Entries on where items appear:
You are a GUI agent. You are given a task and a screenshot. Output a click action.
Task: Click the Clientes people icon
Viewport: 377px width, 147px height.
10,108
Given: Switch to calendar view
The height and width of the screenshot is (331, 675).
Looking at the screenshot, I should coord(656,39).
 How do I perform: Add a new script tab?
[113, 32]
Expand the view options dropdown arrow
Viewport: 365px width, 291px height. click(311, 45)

==

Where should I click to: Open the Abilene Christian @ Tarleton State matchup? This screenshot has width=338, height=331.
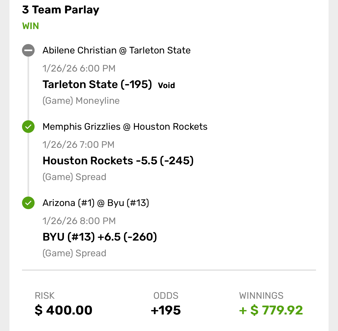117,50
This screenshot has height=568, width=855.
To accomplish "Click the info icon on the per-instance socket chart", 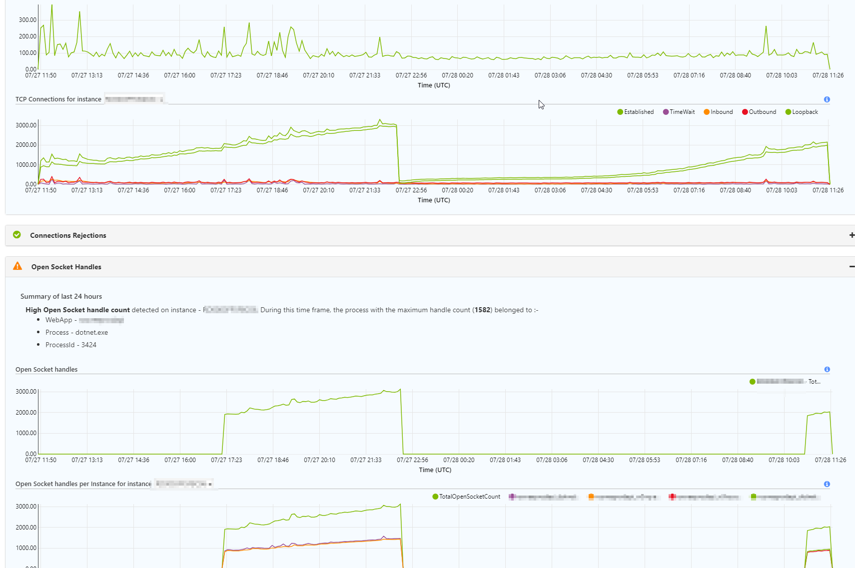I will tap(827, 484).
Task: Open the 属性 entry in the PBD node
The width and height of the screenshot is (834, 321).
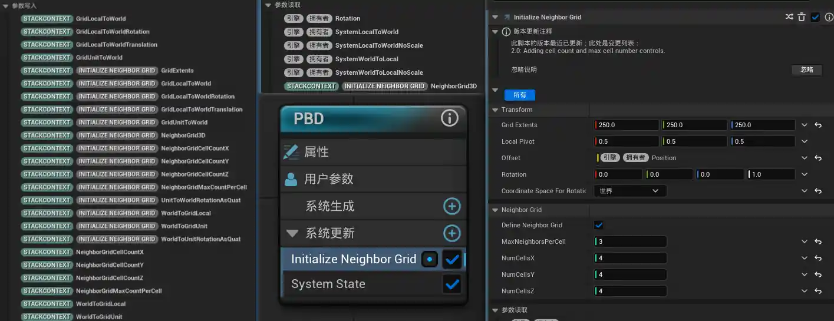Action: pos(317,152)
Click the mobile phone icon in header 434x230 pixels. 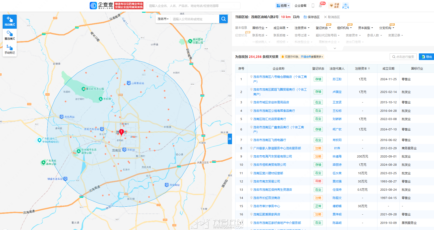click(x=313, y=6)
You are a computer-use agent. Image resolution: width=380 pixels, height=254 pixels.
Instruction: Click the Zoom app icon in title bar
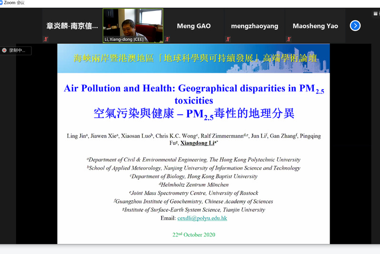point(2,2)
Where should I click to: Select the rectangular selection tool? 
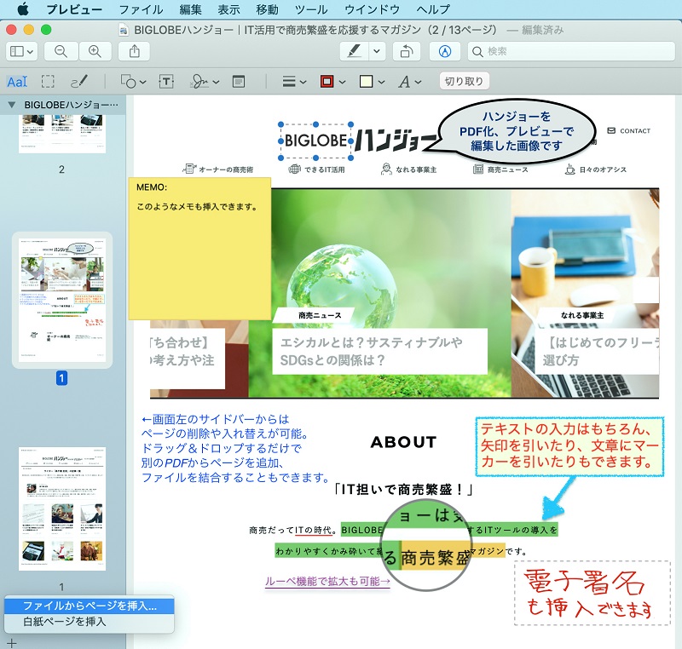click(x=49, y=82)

• [Problem description]:
Express the lines from the one containing "Given: Switch to calendar view" up to and including the one containing "Viewport: 365px width, 291px" as a Markdown table with the columns No. and Line, numbering each row and leaving out blank lines.

• [Result]:
| No. | Line |
|---|---|
| 1 | Given: Switch to calendar view |
| 2 | The height and width of the screenshot is (331, 675). |
| 3 | Looking at the screenshot, I should coord(656,39). |
| 4 |  How do I perform: Add a new script tab? |
| 5 | [113, 32] |
| 6 | Expand the view options dropdown arrow |
| 7 | Viewport: 365px width, 291px height. click(311, 45) |